Por isso, considere estas linhas muito mais como uma contribuição para a reflexão que um guia para o êxito.
Voltando ao raciocínio, minha experiência me fez pensar que, para que um líder de RH possa ter a organização que merece (no bom sentido), ele necessitaria de algumas qualidades: para começar, iniciativa; para terminar, coragem.
Iniciativa
Onde mais me frustrei em minha vida foi nas organizações onde nada pude deixar como legado. E, para ser mais específico, naquelas em que me senti mais limitado… por minhas próprias barreiras psicológicas. Em bom português, onde tive medo de tentar, não por falta de espaço, mas por falta de convicção. Essa síndrome da terceirização se manifesta, normalmente, no excesso de reclamações sobre as decisões “deles”, da falta de recursos, etc. Foi olhando para a frequência com que agia dessa forma que me dei conta que a questão estava mais em mim do que “neles”.
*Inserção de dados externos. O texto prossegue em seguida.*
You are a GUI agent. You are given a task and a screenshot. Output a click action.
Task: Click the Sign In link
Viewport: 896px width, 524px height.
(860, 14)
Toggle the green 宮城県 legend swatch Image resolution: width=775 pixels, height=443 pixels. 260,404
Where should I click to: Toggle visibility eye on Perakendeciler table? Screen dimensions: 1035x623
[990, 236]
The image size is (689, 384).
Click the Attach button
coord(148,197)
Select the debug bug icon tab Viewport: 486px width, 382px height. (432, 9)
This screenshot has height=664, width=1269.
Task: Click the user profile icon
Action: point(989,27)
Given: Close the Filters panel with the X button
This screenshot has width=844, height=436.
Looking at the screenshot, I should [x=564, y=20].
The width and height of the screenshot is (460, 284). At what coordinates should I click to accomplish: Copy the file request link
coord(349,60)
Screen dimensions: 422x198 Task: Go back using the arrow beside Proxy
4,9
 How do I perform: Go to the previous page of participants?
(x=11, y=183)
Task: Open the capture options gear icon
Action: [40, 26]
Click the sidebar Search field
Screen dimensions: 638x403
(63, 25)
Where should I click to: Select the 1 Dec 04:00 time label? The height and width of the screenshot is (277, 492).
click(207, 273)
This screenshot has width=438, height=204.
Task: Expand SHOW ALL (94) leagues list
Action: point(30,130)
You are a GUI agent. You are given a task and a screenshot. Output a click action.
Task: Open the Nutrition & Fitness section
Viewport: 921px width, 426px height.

Por outro lado, onde me senti mais satisfeito foi em organizações onde, mesmo com limitações de todo jeito, resolvi fazer “alguma coisa”. Com algum instinto de engenheiro civil, onde não conseguia construir toda a casa da gestão de pessoas, tentei montar os cômodos, imaginando que eles se encaixariam com outros quando tivesse as condições. Por exemplo, quando não me deixaram implementar a Avaliação 360º, lancei a ideia de trabalhar competências, como preparação. E, sem me dar conta, isso abriu as portas para o próximo passo… Foi daí que saí com a ideia de que, em alguns casos, é melhor morrer lutando do que simplesmente definhando.
Coragem
Isso nos leva à segunda qualidade: coragem. Quando tive meus rudimentos de filosofia aprendi que a coragem é o ponto médio (lembra-se do in medio virtus ou a virtude está no meio?) entre a temeridade (diríamos a imprudência) e a covardia.
Infelizmente, uma coisa é captar intelectualmente algo e outra, praticar. O fato é que eu sempre fui muito voluntarioso e, por vezes, tive abordagens kamikazes para alguns temas nas organizações. A duras penas, aprendi que não existe herói morto e que coragem não significa assumir riscos desnecessários e colocar família, aposentadoria e imagem profissional em perigo (imprudência!).
Por isso, quando digo que “é melhor morrer lutando do que simplesmente definhando”, quero dizer, que é preferível tentar do que simplesmente desistir – sem heróis mortos. Mas esse tentar é mais do que unicamente ter iniciativas, é também ter a disposição de questionar o status quo, mudar paradigmas, alterar a nossa situação para buscar nossos objetivos e nossa realização.
Fiquei muito impressionado pela coragem de uma jovem colega que participava comigo de um programa de formação em Coaching. Ela trabalhava como Atuária e ganhava o suficiente para não depender da família. Descobriu sua vocação de apoiar o desenvolvimento das pessoas, formou-se, treinou-se, largou o emprego e abriu sua consultoria. Uma ação corajosa, por deixar a famosa zona de conforto e privilegiar aquilo que lhe realizaria.
Mudar o quadro de nossa vida pode implicar em falar abertamente ao nosso chefe – com jeito – que a ideia dele não vai funcionar. Ou em apresentar uma proposta arrojada à liderança, que teste realmente até onde pode ir a organização nos temas que nos preocupam. Pode ser também começar a acionar nosso network – confidencialmente – antes de que as coisas se compliquem no trabalho. Ou, simplesmente, pegar o boné e buscar algo que não nos faça engordar tanto, estressar tanto, morrer aos pouquinhos… Tudo com a inteligência necessária.
Minha experiência me diz que somos mais felizes quando realmente tomamos nossas vidas em nossas mãos. E que somos mais felizes em RH, quando assumimos uma postura de protagonistas dentro das organizações.
Essas são minhas impressões sobre o tema – pelo menos até agora. Ficaria feliz de ouvir suas ideias e experiências para que possamos evoluir juntos.
Brilhante texto. A vida é isso mesmo. Ter iniciativa, coragem, prudência e buscar o que te faz querer ser melhor. Muitas vezes acreditamos que não conseguimos nada mas com o passar dos anos e uma visão não tão focada em erros e sentimentos vimos que construímos pilares importantes pra muita gente.